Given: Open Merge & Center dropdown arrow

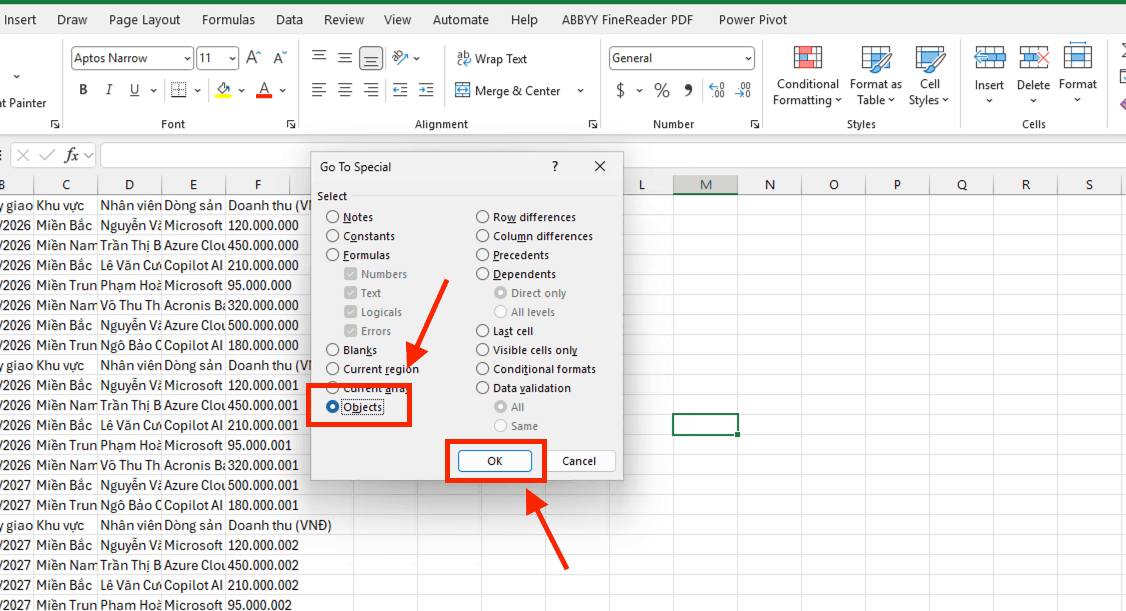Looking at the screenshot, I should pyautogui.click(x=580, y=91).
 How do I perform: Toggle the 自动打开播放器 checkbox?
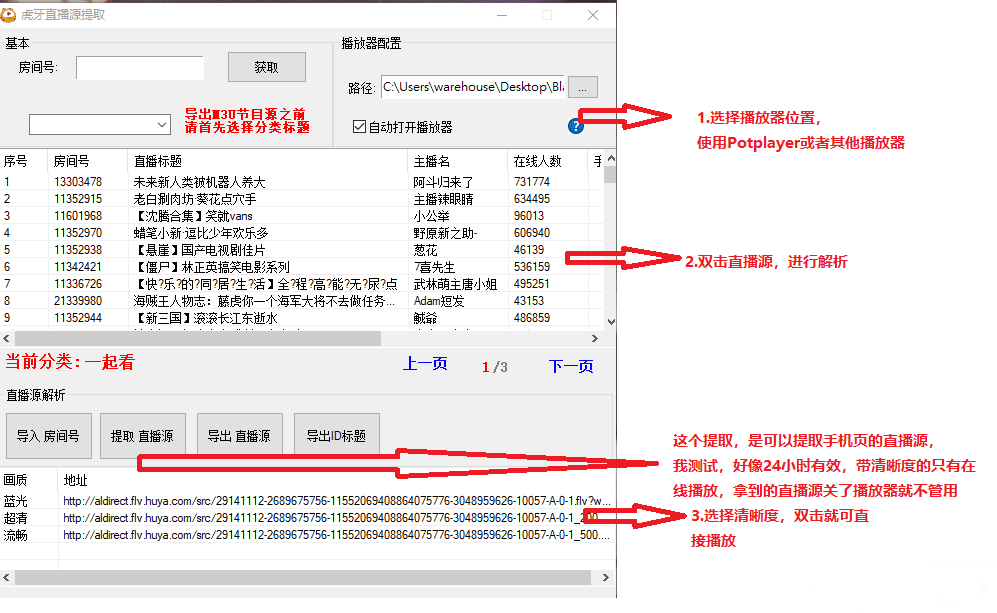(360, 127)
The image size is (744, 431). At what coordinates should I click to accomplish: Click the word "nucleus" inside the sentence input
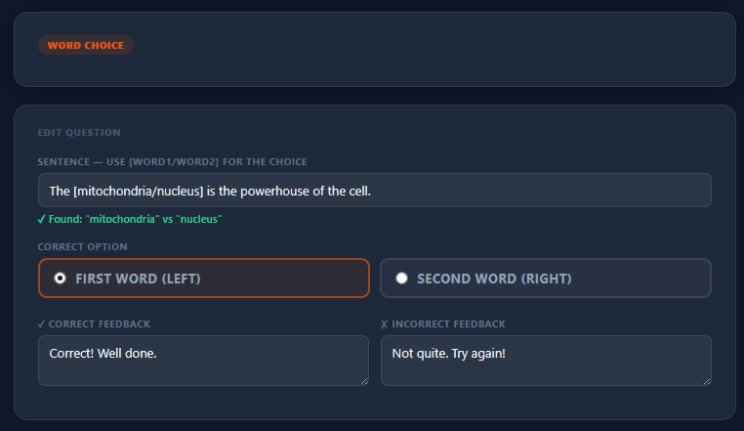click(172, 190)

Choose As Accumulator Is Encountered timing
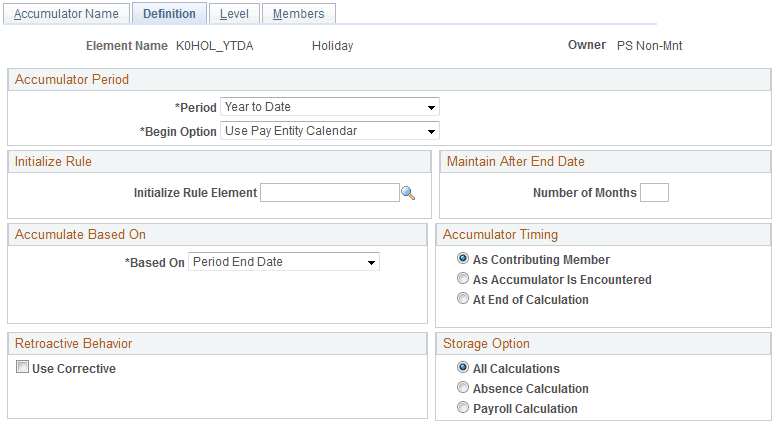pyautogui.click(x=462, y=280)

---*---

* **Directions for this task**
Starting at the line that contains "The image size", retype every line through the end of the material exactly as written, including both end lines but no pictures.

* **Reply**
The image size is (744, 431). At what coordinates should I click to accomplish: Click the word "nucleus" inside the sentence input
click(172, 190)

Choose As Accumulator Is Encountered timing
pyautogui.click(x=462, y=280)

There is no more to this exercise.